Шрифт:
Интервал:
Закладка:
— Ты меня на цугундер не бери! — припадочно закричал Махно, белая пена проступила на его обметанных лихорадкой губах. — Какого черта вы лезете из Москвы к нам на Украину со своими порядками? Кто вас просил?
— Мы должны уничтожить контрреволюционеров всех мастей и построить социализм. А ты запомни: карлик всегда остается карликом, даже если взберется на высокую гору.
— Это ты обо мне? — спросил Махно.
— О ком же еще!
Вошел Задов, поставил на землю жаровню с розовыми углями. Шомпол с деревянной рукояткой, погруженный в угли, быстро накалился докрасна.
— Дозволь, батько, приступить к делу, — сказал палач и сбросил чумарку светло-зеленого сукна на табурет.
Во дворе, заглушив пение часовых, прокатился звонкий выстрел. Пение прекратилось. Где-то прогорланил петух. Махно повернул голову к двери. Реденькая перестрелка разгоралась над обреченным городом.
— Нечего канителиться. Расстрелять — и только! — пробурчал Махно и выбежал из подвала.
У Задова, который с утра расстреливал на кладбище приговоренных к смерти людей, в револьвере не оказалось патронов. Он пошел за ними к себе и увидел из окна — охрана тюрьмы улепетывала через двор.

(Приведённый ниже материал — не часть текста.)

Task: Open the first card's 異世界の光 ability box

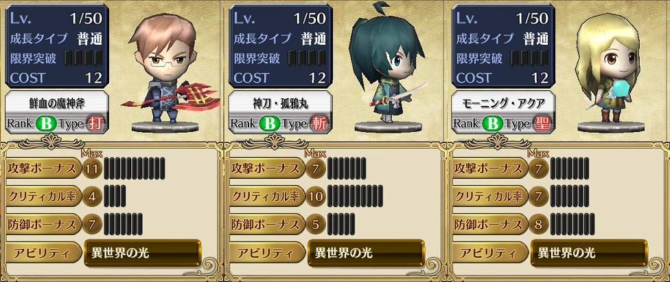Action: [x=143, y=252]
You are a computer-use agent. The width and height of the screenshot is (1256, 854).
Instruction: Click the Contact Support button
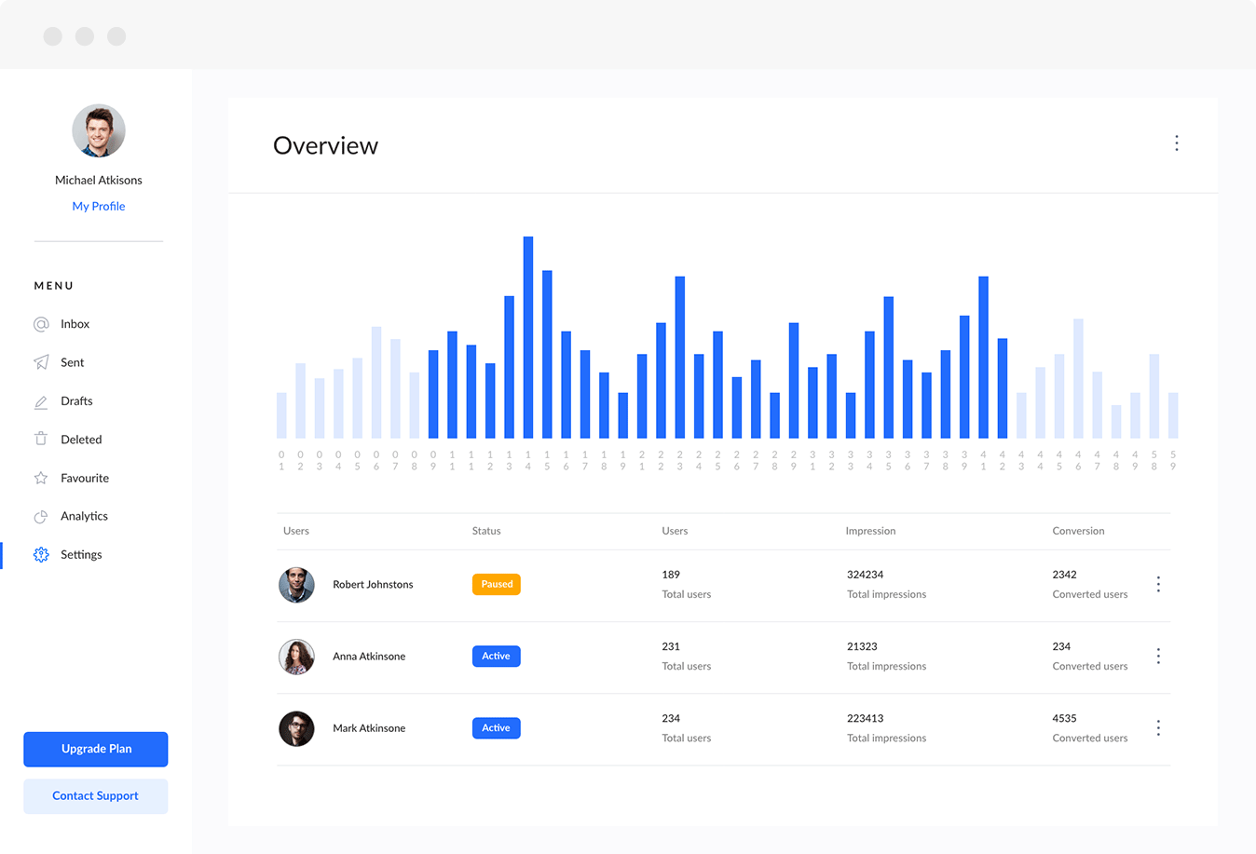(96, 796)
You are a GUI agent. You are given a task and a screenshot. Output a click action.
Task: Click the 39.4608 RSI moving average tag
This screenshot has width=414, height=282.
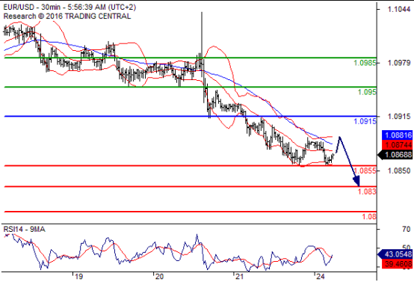[398, 264]

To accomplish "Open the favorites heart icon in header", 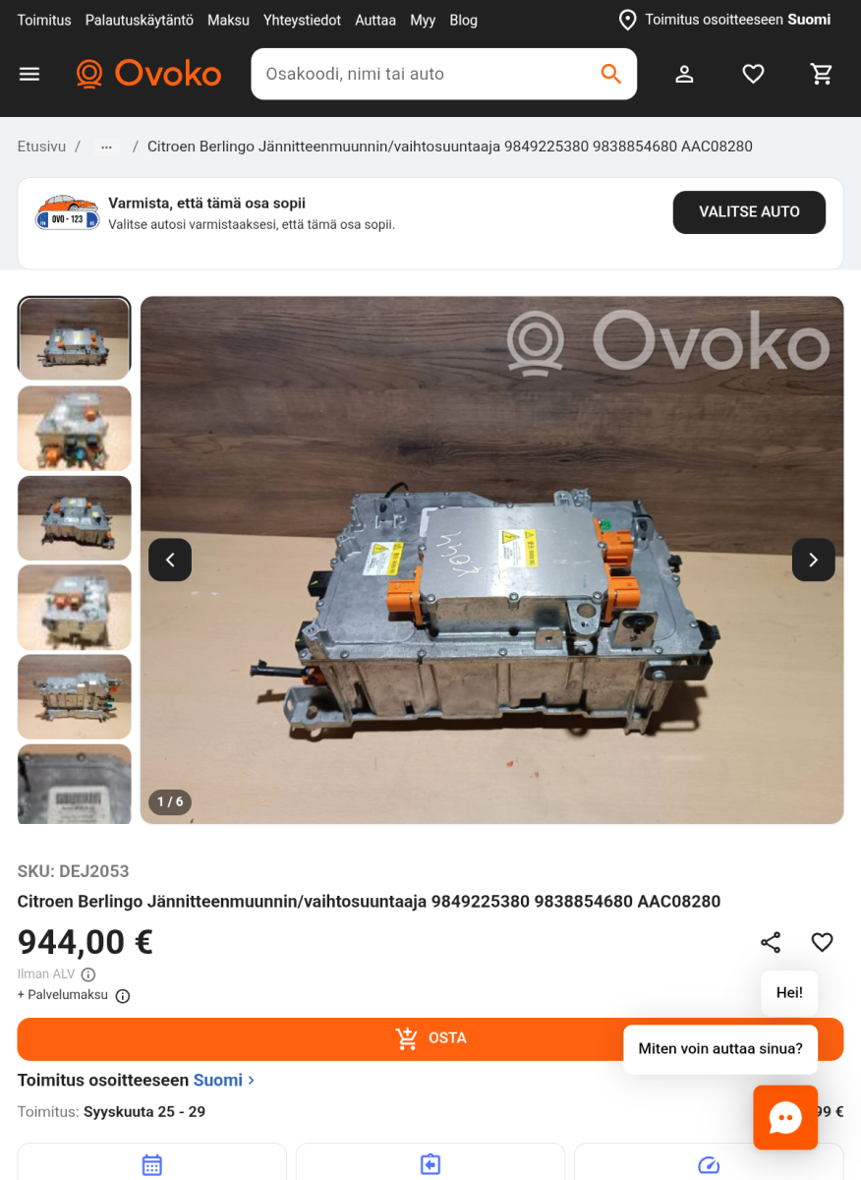I will click(x=754, y=74).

На лестнице Левка Задов натолкнулся на командира батьковской конвойной сотни Трояна, бегущего вниз с узлом. Он схватил его за шиворот.
— Ты куда, Гаврюша?
— Я ж говорил — напрасно батько шлепнул этого дьявола Полонского… Бойцы третьего Крымского полка, все эти слесаря да токаря, прознали об убийстве своего командира и порубили наших начальников. Да вот они…
К воротам школы приближались вооруженные, возбужденные люди. Стреляли на ходу.
— Вот это номер! — ахнул Задов, пятясь по лестнице вверх.
— Бежать поздно. Надо спрятаться на чердаке, а там видно будет. Пошли наверх, — частил Гаврюша.
В слуховое окно чердака Задов видел, как во двор выбежали арестованные, выпущенные из подвала. Среди них он сразу признал Иванова, механик на голову возвышался надо всеми.
Махно бежал из города, не забыв прихватить с собой жену Галину Гаенко и своего любимого петуха, которого вывез из Гуляй-Поля.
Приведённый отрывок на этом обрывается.